To illustrate this point, it is worth addressing the definition of a structured product. Wikipedia defines a structured product as thus:

In structured finance, a structured product, also known as a market-linked investment, is a pre-packaged investment strategy based on derivatives, such as a single security, a basket of securities, options, indices, commodities, debt issuance and/or foreign currencies, and to a lesser extent, swaps. The variety of products just described is demonstrative of the fact that there is no single, uniform definition of a structured product.*

And further:

The risks associated with many structured products, especially those that present risks of loss of principal due to market movements, are similar to risks involved with options. The serious risks in options trading are well-established and customers must be explicitly approved for options trading. The U.S. Financial Industry Regulatory Authority (FINRA) suggests that firms “consider” whether purchasers of some or all structured products should be required to go through a similar approval process, so that only accounts approved for options trading would also be approved for some or all structured products*.

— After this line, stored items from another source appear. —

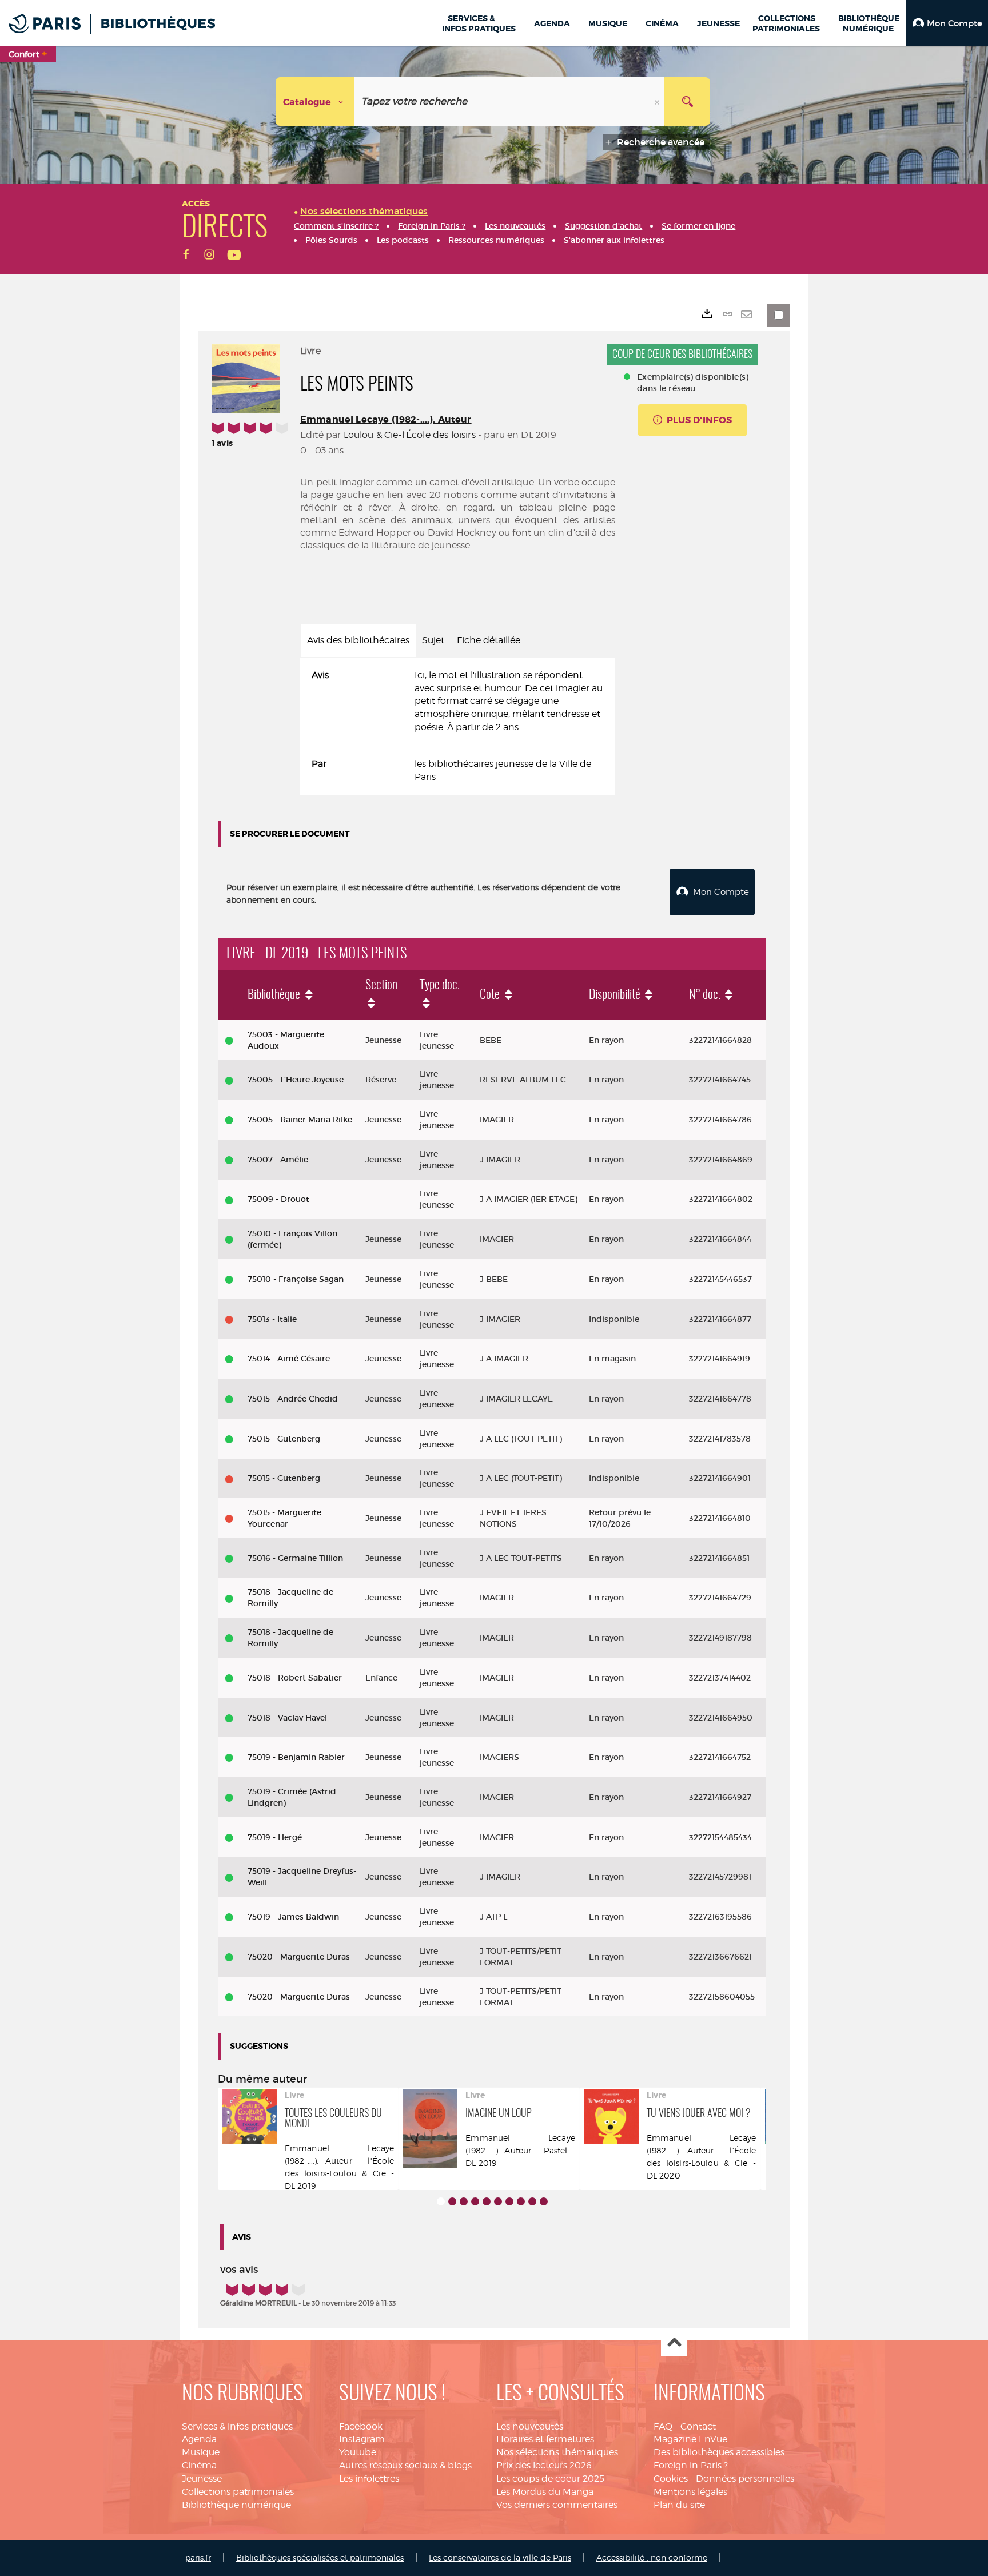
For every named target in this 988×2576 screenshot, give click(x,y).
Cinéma (199, 2465)
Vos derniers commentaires (557, 2504)
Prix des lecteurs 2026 (544, 2465)
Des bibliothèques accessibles (719, 2452)
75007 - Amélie (278, 1159)
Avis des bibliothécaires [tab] (358, 640)
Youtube (357, 2452)
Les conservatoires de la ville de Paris (500, 2557)
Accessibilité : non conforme (651, 2557)
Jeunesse (202, 2478)
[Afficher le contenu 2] (452, 2201)
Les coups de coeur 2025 (550, 2478)
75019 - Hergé (275, 1837)
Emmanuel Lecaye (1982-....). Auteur (386, 419)
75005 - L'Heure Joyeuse (296, 1079)
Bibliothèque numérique (236, 2504)
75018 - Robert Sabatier (295, 1678)
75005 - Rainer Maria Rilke (300, 1119)
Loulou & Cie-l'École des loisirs (410, 434)
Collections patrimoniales (238, 2491)
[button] (947, 23)
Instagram (362, 2439)
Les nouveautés (529, 2426)
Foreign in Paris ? (691, 2465)
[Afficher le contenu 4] (475, 2201)
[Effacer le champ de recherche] (658, 101)
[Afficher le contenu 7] (509, 2201)
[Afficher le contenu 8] (521, 2201)
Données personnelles (745, 2478)
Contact (698, 2426)
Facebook (361, 2426)
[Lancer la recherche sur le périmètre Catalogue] (687, 101)
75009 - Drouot (278, 1199)
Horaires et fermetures (545, 2439)
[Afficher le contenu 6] (498, 2201)
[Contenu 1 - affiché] (441, 2201)
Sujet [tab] (433, 640)
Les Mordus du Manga (544, 2491)
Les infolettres (369, 2478)
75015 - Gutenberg (284, 1439)
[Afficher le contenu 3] (464, 2201)
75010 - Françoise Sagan (296, 1279)
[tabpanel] (458, 726)
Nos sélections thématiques (557, 2452)
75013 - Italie (272, 1319)
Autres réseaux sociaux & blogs (405, 2465)
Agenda (199, 2439)
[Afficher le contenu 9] (532, 2201)
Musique (201, 2452)
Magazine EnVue (690, 2439)
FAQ (663, 2426)
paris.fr (198, 2557)
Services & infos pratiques (237, 2426)
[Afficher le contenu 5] (487, 2201)
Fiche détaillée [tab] (488, 640)
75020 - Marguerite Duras (299, 1957)
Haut (674, 2343)
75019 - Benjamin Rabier (296, 1757)
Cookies (671, 2478)
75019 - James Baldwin (293, 1917)
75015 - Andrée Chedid (293, 1398)
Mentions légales (690, 2491)
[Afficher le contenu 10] (544, 2201)
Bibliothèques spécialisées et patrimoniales (320, 2557)
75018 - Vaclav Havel (287, 1718)
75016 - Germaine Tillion (295, 1558)
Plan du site (679, 2504)
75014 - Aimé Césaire (289, 1358)
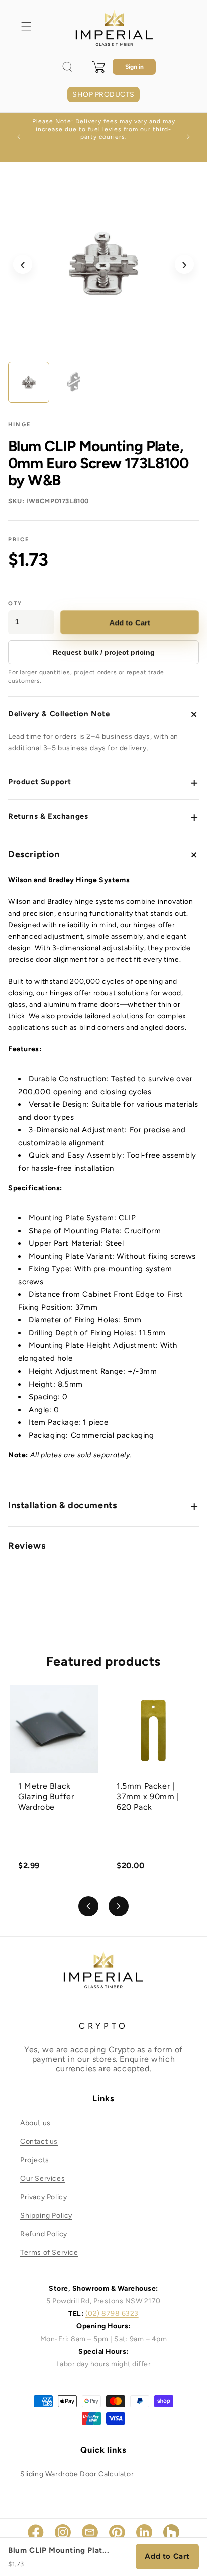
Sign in (134, 66)
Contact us (39, 2141)
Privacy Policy (43, 2197)
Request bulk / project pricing (104, 652)
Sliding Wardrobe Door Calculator (77, 2474)
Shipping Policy (46, 2215)
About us (35, 2122)
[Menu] (26, 26)
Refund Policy (43, 2234)
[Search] (67, 67)
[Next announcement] (188, 137)
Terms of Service (49, 2252)
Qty (15, 603)
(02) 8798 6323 (112, 2313)
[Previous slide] (88, 1906)
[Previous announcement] (19, 137)
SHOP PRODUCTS (103, 94)
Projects (34, 2160)
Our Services (42, 2178)
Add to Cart (130, 622)
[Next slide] (119, 1906)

The salient point to reflect on with regards to structured products and arguably the rationale for ASIC’s findings in 2013 is that these products are highly complex and it raises the question about how such products may perform vs. owning an underlying asset and more so, their appropriateness in many instances for retail investors.

When we at Providence delve deeper into many structured products that are presented to us we generally find them quite complex and very expensive in a fee sense, which is often difficult to measure. For that reason we rarely invest in such products and prefer to either own or not own, the underlying asset. Having this independence in research is one of the advantages of not being associated with a vertically integrated product manufacturer and advisory business.


References: AFR Wednesday 18th May ‘HSBC stands to repay those given poor advice’, *Wikipedia.